[Screenshot grounding data]
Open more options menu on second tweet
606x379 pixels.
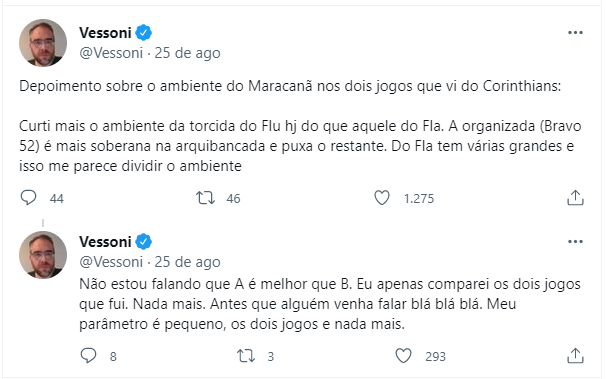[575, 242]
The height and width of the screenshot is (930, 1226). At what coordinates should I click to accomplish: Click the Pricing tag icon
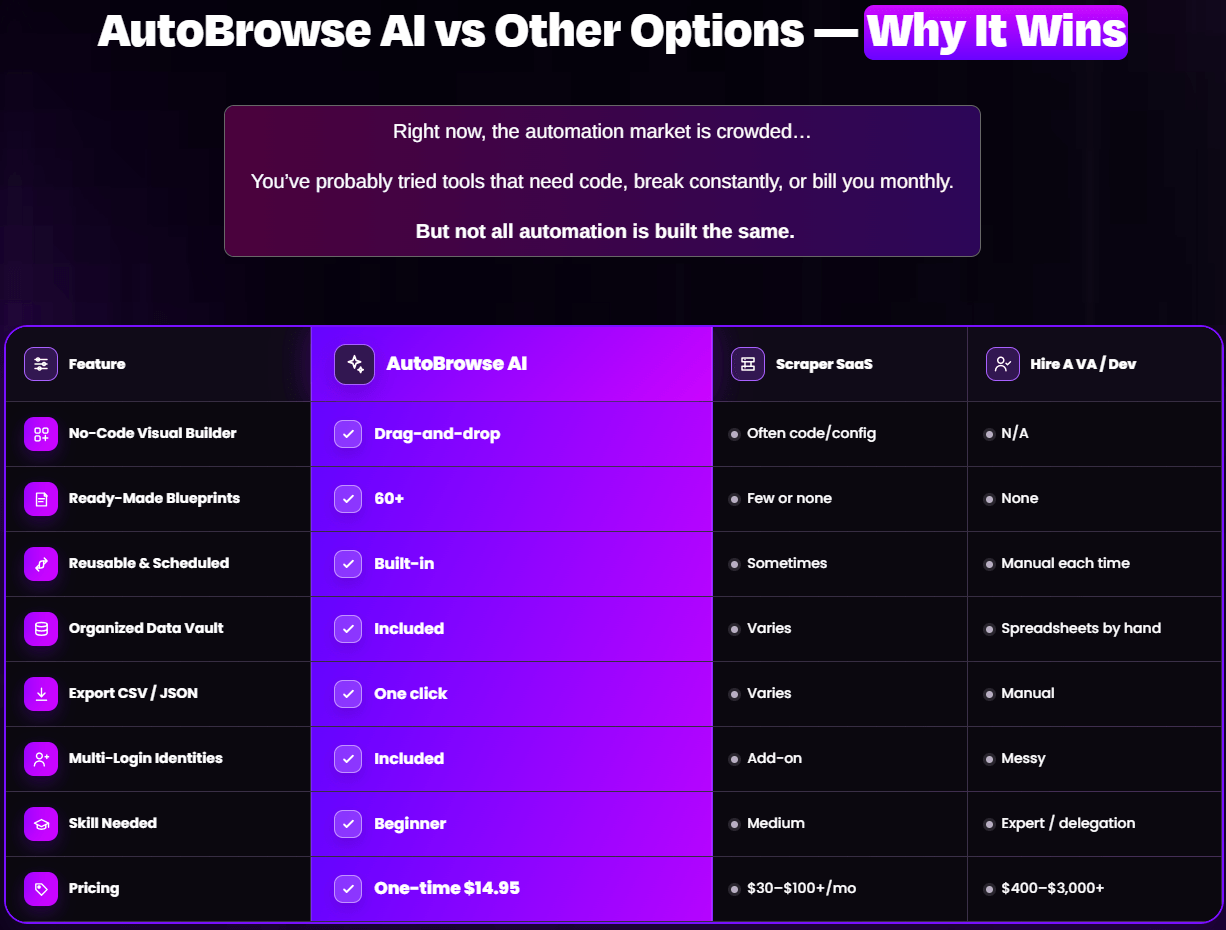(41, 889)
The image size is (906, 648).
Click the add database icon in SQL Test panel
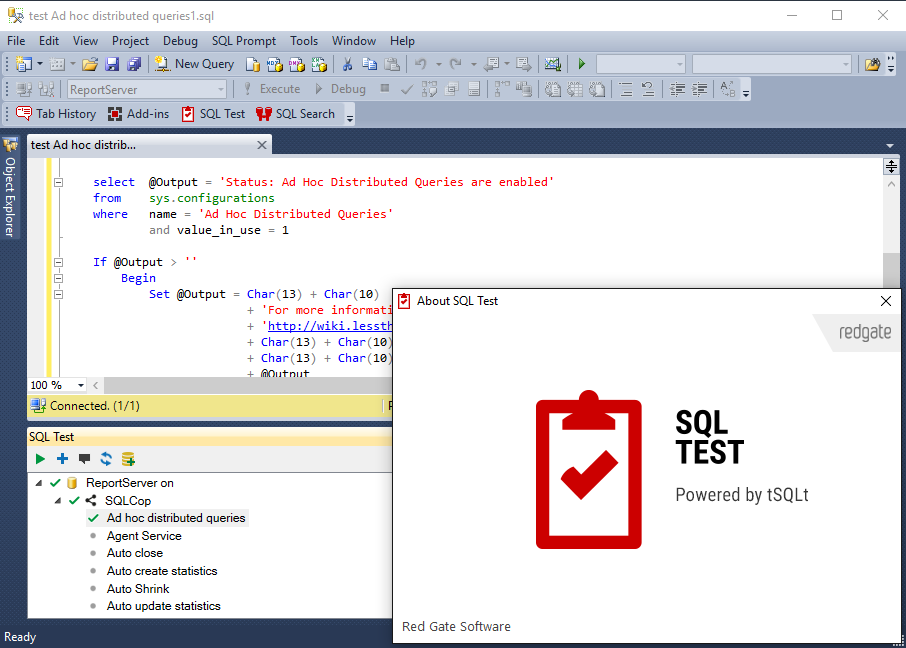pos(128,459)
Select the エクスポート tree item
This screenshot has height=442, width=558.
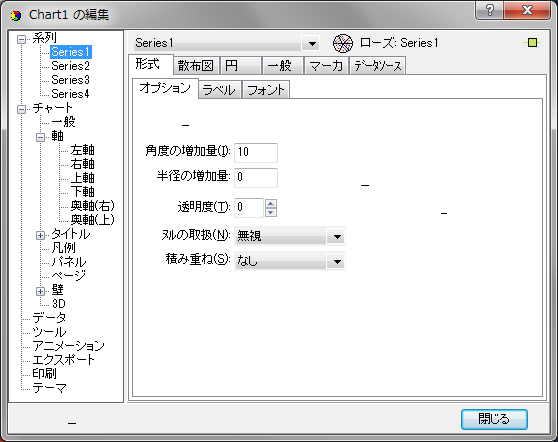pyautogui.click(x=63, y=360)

(Instructions for the task) Could the entries above be retyped exactly, with the pictures left out?

(Solution to the problem)
Open more options menu on second tweet
606x379 pixels.
[575, 242]
The height and width of the screenshot is (930, 1226). At what coordinates should I click to accomplish: Click the Pricing tag icon
(41, 889)
The image size is (906, 648).
Click the add database icon in SQL Test panel
pos(128,459)
Select the エクスポート tree item
This screenshot has height=442, width=558.
pyautogui.click(x=63, y=360)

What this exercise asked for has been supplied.